EWS-iPS cells exhibit tumor initiating properties. (A) EWS-iPS cells differentiate into Ewing cells that morphologically resemble CHLA-10 parental cell lines in vitro. EWS-iPS (clones B and C) were dissociated into individual cell suspensions (middle panels) and differentiated by plating in Ewing media [IMDM, 20% FBS, 0.2% L-Glut, 0.1% ITS] for a period of 48 h (bottom panels). Red boxes denote magnified fields. Brightfield or SOX2-dependent GFP marker channels are shown (scale = 200 micron). (B) In vivo differentiated EWS-iPS (n = 5) and parental (n = 9) cell lines possess comparable in vivo growth rates (p = 0.28; iPS vs.

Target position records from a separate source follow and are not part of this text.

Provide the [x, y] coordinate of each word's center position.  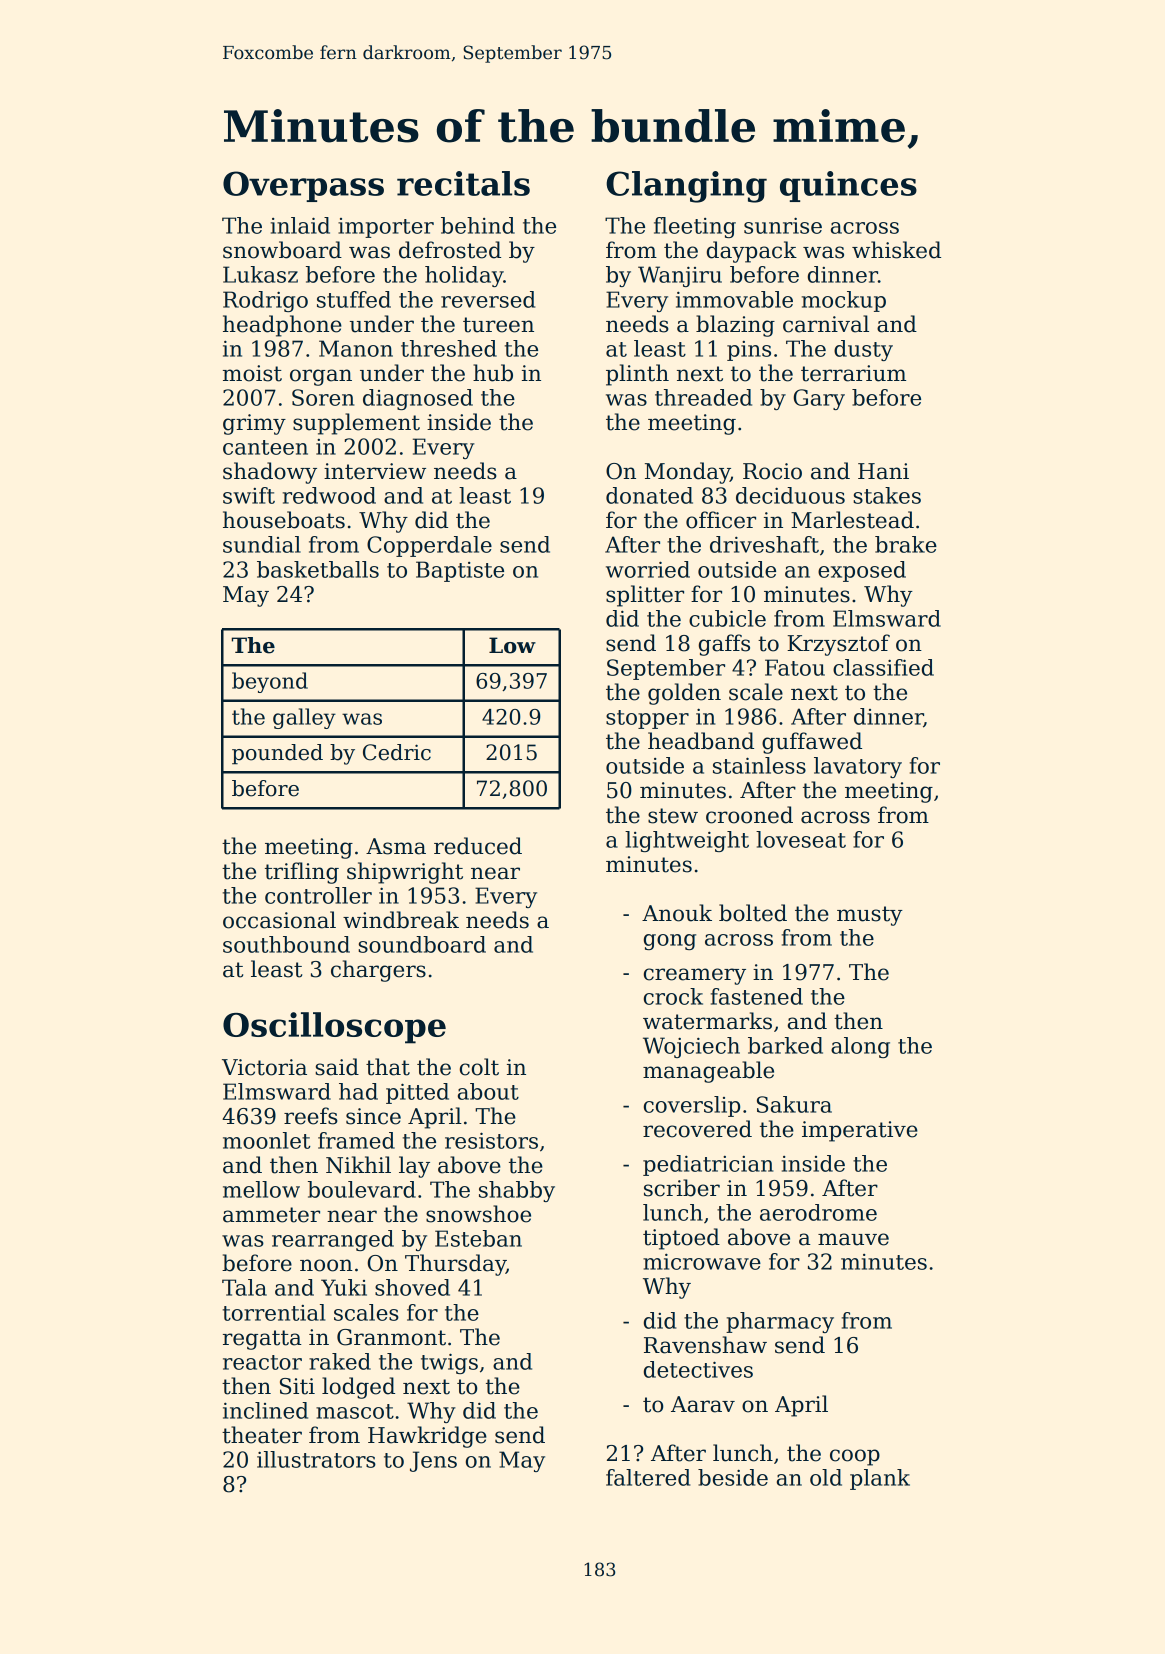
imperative [860, 1131]
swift [249, 495]
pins [749, 351]
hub [493, 373]
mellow [261, 1189]
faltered [648, 1477]
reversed [488, 299]
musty [870, 916]
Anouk [677, 913]
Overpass [303, 186]
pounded [277, 754]
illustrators [316, 1459]
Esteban [478, 1238]
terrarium [853, 373]
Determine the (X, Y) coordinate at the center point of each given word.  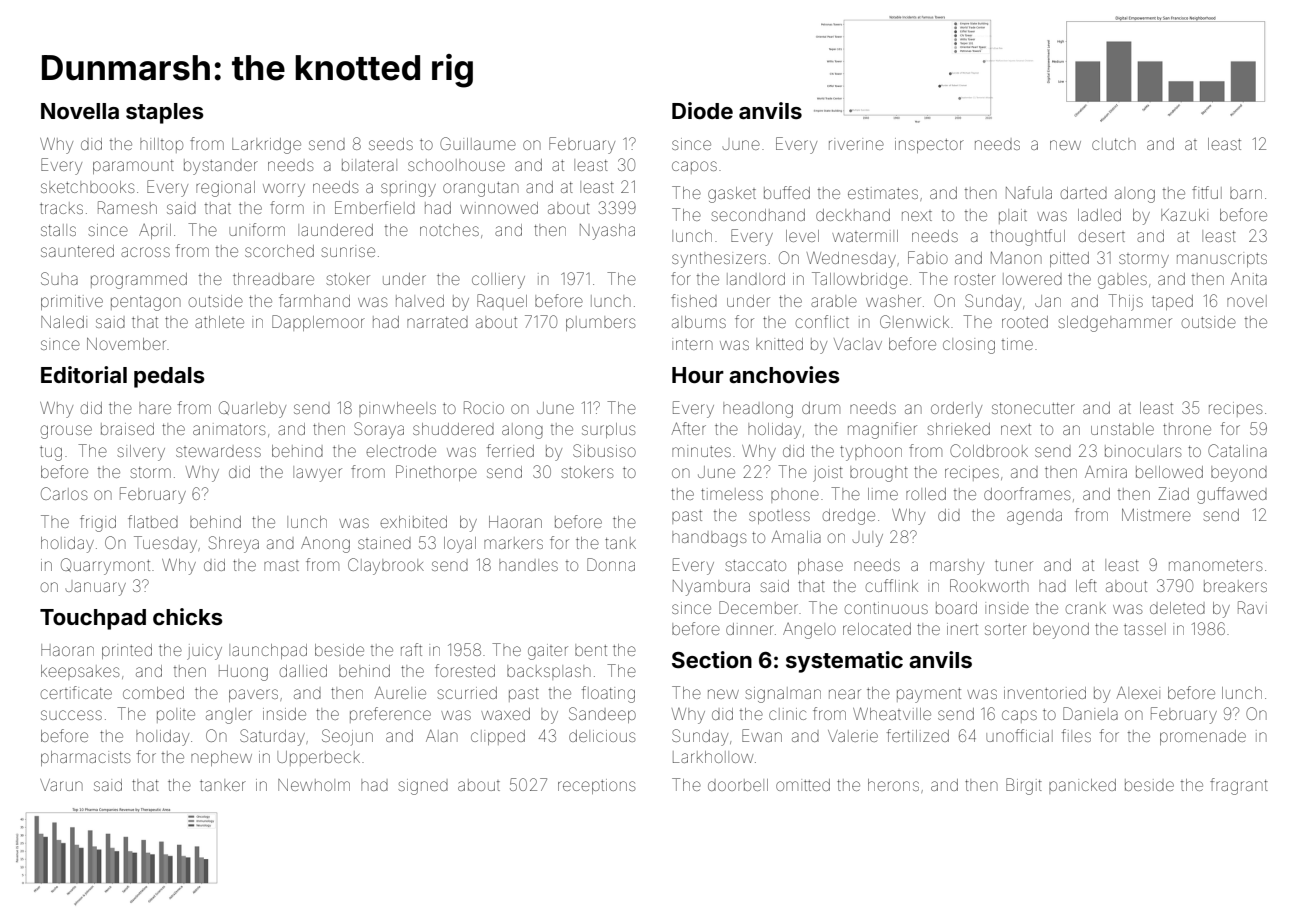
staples (165, 113)
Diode (702, 110)
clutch (1114, 144)
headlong (758, 410)
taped (1172, 302)
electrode (401, 451)
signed (423, 787)
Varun (61, 785)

CHLA-10) and tumor latencies (p = 0.41; iPS vs. CHLA-10). Standard error of the mean is reported. (C) H&E stained sections of control CHLA-10 (left panel), EWS-iPS B (middle panel), and EWS-iPS C (right panel) tumor xenografts are shown. Astericks (^*) denote blood vessels. Scale = 200 micron.

Figure 6

Re-differentiated EWS-iPS cells recover sensitivity to chemotherapeutic agents targeting oncogenic pathways downstream of EWS-FLI1. CHLA-10 parent (n = 6) and (A) iPS (clones B and C; n = 3) or (B) differentiated iPS (iPS diff. clones B and C; n = 3) were exposed to chemotherapeutic agents or DMSO vehicle (untreated) in iPS cell base media containing 10 ng/ml human bFGF for a period of 48 h. Following treatment, MTS assays were performed and relative cell viabilities determined (relative cell viability = 490 nm absorbance treated/490 nm absorbance untreated). Standard error of the mean is reported. ^*p < 0.005 (iPS vs. CHLA-10).